* [Page text]
• Regarding filing complaint against wife of her activities and telling lies back to back

Hello Sir,

I would like to inquire about the case, where i am married since 3 years now, it would be three in November badically.

1. I have found my wife telling lies to me and not sharing details with me.
2. She believes more on her few friends in local who are in contact since 1.5 years only and that too most of them are cheating her of utilizing her for making meals from my wife while she used to go office. 
3. Her family from panipat and elder sister from bangalore keeps asking her to send miney to them, hence she sends amd never ever informs me of this transactions from her account of her hard earned money. And on it, her parents call us and says thay she is taking load of work here and all. Where as i help in all activities of household work equally and even more than her. I bring all household items at home.
4. She arranges her friends to comment on me like, you should take care of her and all. Well, i do take care at my best. But my wife makes such arrangement of taunts and comments from her friend circle.
5. She gets call from her old friend at 10pm also and he ask her to meet after office and all. He continuosly texts her on whatsapp to meet meet and meet. And she does meet and never informs me, just says, i have some work, would be late. So why such lies and all with me?
6. She does not talks proper with my elder sister, and talks so rudly.

* [The task]
Please write out the whole marriage complaint post word for word. The lines that come next aren't needed for anything here.

* [Source data]
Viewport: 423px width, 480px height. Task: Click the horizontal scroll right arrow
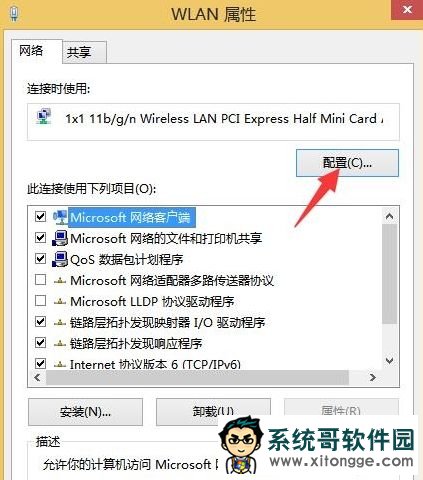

* [Solution to this task]
• Regarding filing complaint against wife of her activities and telling lies back to back

Hello Sir,

I would like to inquire about the case, where i am married since 3 years now, it would be three in November badically.

1. I have found my wife telling lies to me and not sharing details with me.
2. She believes more on her few friends in local who are in contact since 1.5 years only and that too most of them are cheating her of utilizing her for making meals from my wife while she used to go office. 
3. Her family from panipat and elder sister from bangalore keeps asking her to send miney to them, hence she sends amd never ever informs me of this transactions from her account of her hard earned money. And on it, her parents call us and says thay she is taking load of work here and all. Where as i help in all activities of household work equally and even more than her. I bring all household items at home.
4. She arranges her friends to comment on me like, you should take care of her and all. Well, i do take care at my best. But my wife makes such arrangement of taunts and comments from her friend circle.
5. She gets call from her old friend at 10pm also and he ask her to meet after office and all. He continuosly texts her on whatsapp to meet meet and meet. And she does meet and never informs me, just says, i have some work, would be late. So why such lies and all with me?
6. She does not talks proper with my elder sister, and talks so rudly.